Start Date: 10/02/2009
My Road to the ME I Know I Can Be!

I have never been good at keeping a journal or diary. As a young teen I alsways wanted to, because it seemed the thing to do, but could never get past the first couple of days. So, this will be my first real attempt at keeping a journal. I want to document my last, final time at this lifestyle that we call Low Carb. I want a place to come back to, to see how far I have come, and to find motivation when I hit those God forsaken stalls that I know will eventually rear their ugly heads. So, here I am............................

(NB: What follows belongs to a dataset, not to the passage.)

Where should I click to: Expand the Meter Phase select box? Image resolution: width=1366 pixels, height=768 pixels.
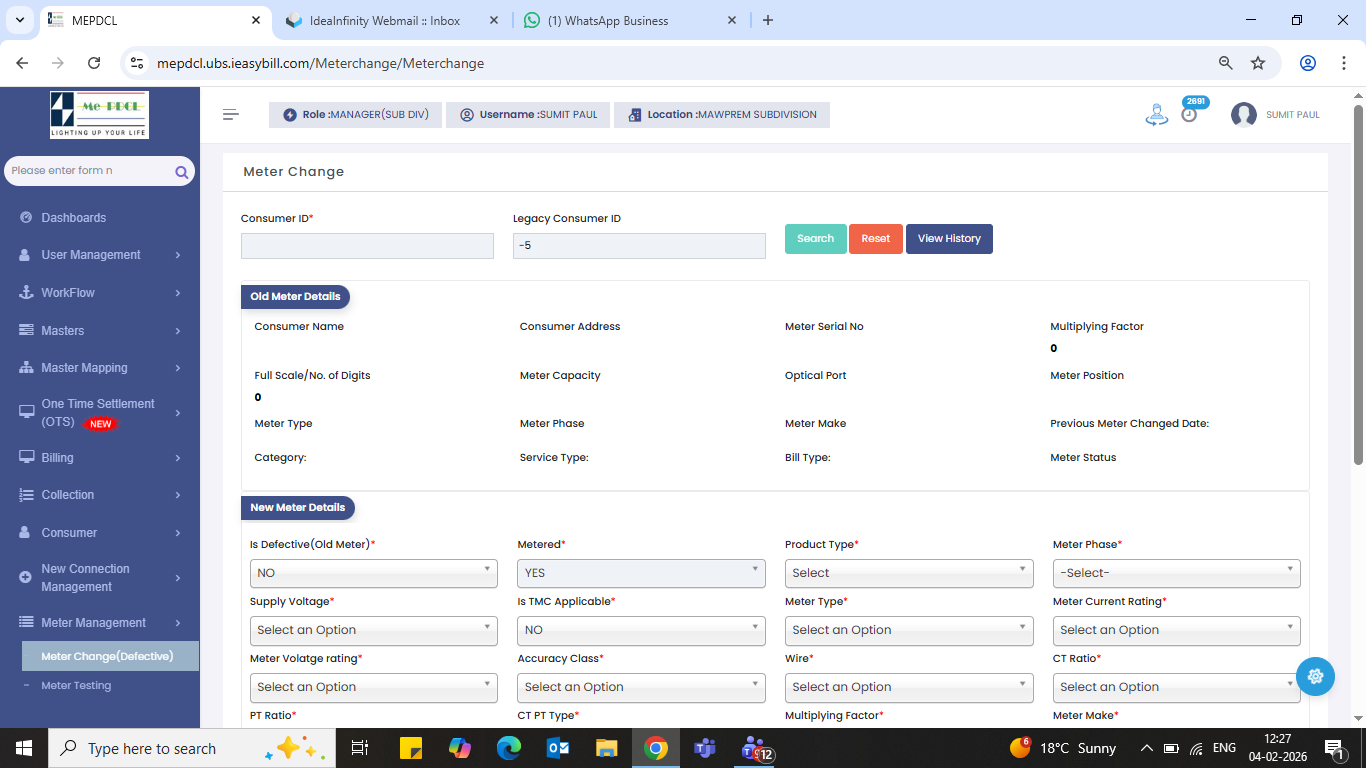pyautogui.click(x=1176, y=573)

My name is Brandy. I am 32yrs old. The wife of Kevin, whom loves me for me, no matter my weight, no matter my mood, no matter what life throws our way. Meeting Kevin was the best thing that ever happened to me. A year before I met him I was miserable. I weighed 307lbs and had told myself that I would never find love, and decided that I was okay with that. I was not okay with my weight however, and decided to start LCing for the first time. In 9mths I lost 120lbs. I had never felt better in my life. Men started to notice me. I even had them offering to buy me stuff at the gas station. I had never gotten so much attention in my entire life. Then I met Kevin. He asked me out to lunch, we were married 4mths later, and had our son Zachary in Feb. of the next year. Sounds picture perfect, right?? Well, the love was and is perfect. But I got comfortable. Too comfortable. So comfortable that I gained back every single ounce that I had worked so hard to lose.

Which brings me to the present, 4yrs later, and 290lbs. Last week I had to go to the emergency room for a severe UTI, only to find out that my Type 2 Diabetes was WAY out of control. I have know that I have diabetes for about 10yrs now, but for some reason thought that if I pretended that I didnt have it it would go away. It didn't. Last Friday I found out that my fasting blood sugar was 455. It is suppose to be under 100. I was immediately put on insulin. I was extremely upset about this, and the thought of having to give myself a shot several times a day devistated me. My husband was very upset with me. I was basically told that I was being selfish, and that he and Zachary needed me to be healthy. They needed me to live. It was at that point that it really hit me. I had gone off and on LC countless times over the years, only to sabotage myself by thinking, "my hysband loves me no matter what I weigh". And this is true, but what I didn't realize was how my health actually affects my family. So, last Friday, for the final time, I went back to low carb.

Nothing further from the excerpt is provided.